[dm-devel] [PATCH 04/19] Revert "multipath-tools: discard san_path_err_XXX feature"

Fri Dec 28 12:19:17 UTC 2018

Hi Martin,
Please find my replies below.

>Hi Muneedra,

> The san_path_err_XX feature was added by me and pushed to the
> upstream.
> And this feature was driven from Brocade Customer Feedback.
>
> And the below link will give  the history of this where couple of
> discussions went before we started this feature.
>
> https://www.redhat.com/archives/dm-devel/2017-January/msg00025.html

>I'm aware that you authored the feature. I was not aware of that post you
>quoted, thanks for the link.

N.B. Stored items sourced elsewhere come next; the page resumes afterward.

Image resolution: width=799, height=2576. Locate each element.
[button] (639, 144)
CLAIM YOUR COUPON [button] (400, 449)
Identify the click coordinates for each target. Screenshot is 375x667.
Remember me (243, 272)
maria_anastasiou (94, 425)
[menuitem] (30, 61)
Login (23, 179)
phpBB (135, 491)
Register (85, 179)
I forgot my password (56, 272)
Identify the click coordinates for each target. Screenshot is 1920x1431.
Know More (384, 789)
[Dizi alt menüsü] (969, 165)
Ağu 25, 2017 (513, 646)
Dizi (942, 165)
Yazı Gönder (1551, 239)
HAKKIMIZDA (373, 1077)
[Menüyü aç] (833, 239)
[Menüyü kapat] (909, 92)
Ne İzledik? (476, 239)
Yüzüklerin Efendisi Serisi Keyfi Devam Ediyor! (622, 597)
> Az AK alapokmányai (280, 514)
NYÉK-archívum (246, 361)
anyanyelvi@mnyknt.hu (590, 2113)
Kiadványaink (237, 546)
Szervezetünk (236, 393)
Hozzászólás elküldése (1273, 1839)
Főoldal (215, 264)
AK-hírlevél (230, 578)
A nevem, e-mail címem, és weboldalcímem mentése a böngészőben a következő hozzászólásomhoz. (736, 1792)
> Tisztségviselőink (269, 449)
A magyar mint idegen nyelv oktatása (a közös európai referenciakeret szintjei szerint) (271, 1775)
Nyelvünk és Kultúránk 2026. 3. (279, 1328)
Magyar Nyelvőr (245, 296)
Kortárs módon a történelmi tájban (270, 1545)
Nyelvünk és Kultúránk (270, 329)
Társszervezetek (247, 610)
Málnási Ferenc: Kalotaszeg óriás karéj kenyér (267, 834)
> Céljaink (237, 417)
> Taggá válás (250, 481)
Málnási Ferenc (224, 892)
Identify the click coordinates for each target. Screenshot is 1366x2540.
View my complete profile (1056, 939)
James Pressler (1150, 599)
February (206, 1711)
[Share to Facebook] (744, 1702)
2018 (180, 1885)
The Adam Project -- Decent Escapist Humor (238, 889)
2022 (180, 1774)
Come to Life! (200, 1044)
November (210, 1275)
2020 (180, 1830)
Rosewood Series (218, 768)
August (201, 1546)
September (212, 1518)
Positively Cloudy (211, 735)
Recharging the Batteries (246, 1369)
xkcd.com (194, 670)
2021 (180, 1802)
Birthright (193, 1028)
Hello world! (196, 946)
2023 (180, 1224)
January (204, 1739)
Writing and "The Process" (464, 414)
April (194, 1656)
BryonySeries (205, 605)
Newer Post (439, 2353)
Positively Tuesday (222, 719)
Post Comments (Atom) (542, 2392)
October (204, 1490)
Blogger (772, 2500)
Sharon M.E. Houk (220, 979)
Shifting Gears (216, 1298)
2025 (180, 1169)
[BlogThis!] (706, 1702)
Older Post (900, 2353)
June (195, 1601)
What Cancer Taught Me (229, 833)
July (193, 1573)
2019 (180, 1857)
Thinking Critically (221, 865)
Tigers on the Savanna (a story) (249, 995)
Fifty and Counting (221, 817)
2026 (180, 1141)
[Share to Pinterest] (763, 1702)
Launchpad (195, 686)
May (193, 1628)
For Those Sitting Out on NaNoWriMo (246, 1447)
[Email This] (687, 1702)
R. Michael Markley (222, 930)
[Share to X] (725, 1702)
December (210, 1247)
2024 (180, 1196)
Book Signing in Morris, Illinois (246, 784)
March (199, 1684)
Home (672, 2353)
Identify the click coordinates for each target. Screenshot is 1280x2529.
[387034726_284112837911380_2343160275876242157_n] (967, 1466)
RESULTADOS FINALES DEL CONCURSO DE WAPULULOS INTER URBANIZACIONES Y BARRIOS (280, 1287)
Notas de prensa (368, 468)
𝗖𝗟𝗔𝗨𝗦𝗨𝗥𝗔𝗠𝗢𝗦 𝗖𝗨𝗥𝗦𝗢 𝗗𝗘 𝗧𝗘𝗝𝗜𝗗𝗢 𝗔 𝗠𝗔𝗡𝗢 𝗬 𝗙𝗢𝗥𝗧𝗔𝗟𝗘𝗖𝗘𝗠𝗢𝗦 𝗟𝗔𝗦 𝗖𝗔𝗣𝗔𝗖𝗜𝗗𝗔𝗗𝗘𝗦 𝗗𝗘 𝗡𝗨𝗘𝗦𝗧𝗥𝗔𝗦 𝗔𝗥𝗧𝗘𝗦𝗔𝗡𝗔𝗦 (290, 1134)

Anyway, you mentioned in that post that the
>interested customers were using RHEL, have you made them upgrade their
>multipath-tools to >recent upstream to use the san_path_err and/or
>marginal_path features?

>>>> I will get back to u with the details.

> Our requirement was simple
> For example If there are two paths on a dm-1 say sda and sdb as below.
>
>  #  multipath -ll
>  mpathd (3600110d001ee7f0102050001cc0b6751) dm-1 SANBlaze,VLUN MyLun
> size=8.0M features='0' hwhandler='0' wp=rw
>  `-+- policy='round-robin 0' prio=50 status=active
>    |- 8:0:1:0  sda 8:48 active ready  running
>    `- 9:0:1:0  sdb 8:64 active ready  running
>
>  And on sda if iam seeing lot of errors due to which the sda path is
> fluctuating from failed state to active state and vicevera.
>
>  The  requirement was something like this  if sda is failed(moved from
> active to failed state) for more than X  times in a Y duration ,then I
> want to keep the sda in failed state for Z duration

>Thanks for clarifying what you meant with "is failed". I'd been wondering
>if it meant "good"->"failed" transitions, as you just confirmed, or overall
>"failed" state count.

>  And the data should travel only through sdb path for Z hrs.
>
>
>  From the configuration point of view
>
>  san_path_err_threshold: The number of times the sda has been moved
> from active to failed (from the above example it is X)
>  san_path_err_forget_rate: Watch window (within this time frame if the
> path failures (sda moving from active to failed ) are more than err
> threshold then don't reinstate the path) (from the above example it is
> Y)

>The "watch window" analogy fits if you have a stable path (no or only very
>rare failures over extended periods of time) which suddenly starts
>fluctuating. More precisely, a "background" failure rate clearly below
>"san_path_err_forget_rate", >interchanging with problematic periods in
>which the failure rate is significantly higher than
>"san_path_err_forget_rate". And that's is the situation the algorithm was
>made for, right?

>In general, the "time" (in ticks) to reach the treshold is

  >t = T / max(1/R - 1/F, 0)

>Where T is san_path_err_threshold, R is the average time (in ticks) between
>"good"->"failed" transitions of the path, and F is san_path_err_forget_rate
>(aka the time in ticks after which "path_failures" is decremented by 1).

>If R >= F, t is infinite; the "path_failures" count effectively stays 0. If
>R is much smaller than F, t ~ T * R. If R is only a little bit smaller than
>F, t is finite but (possibly much) larger than T * R.
>That's why I sloppily called F the "maximum tolerable failure rate" in my
>previous post.

>>>> Yes.

......

Regards,
Muneendra.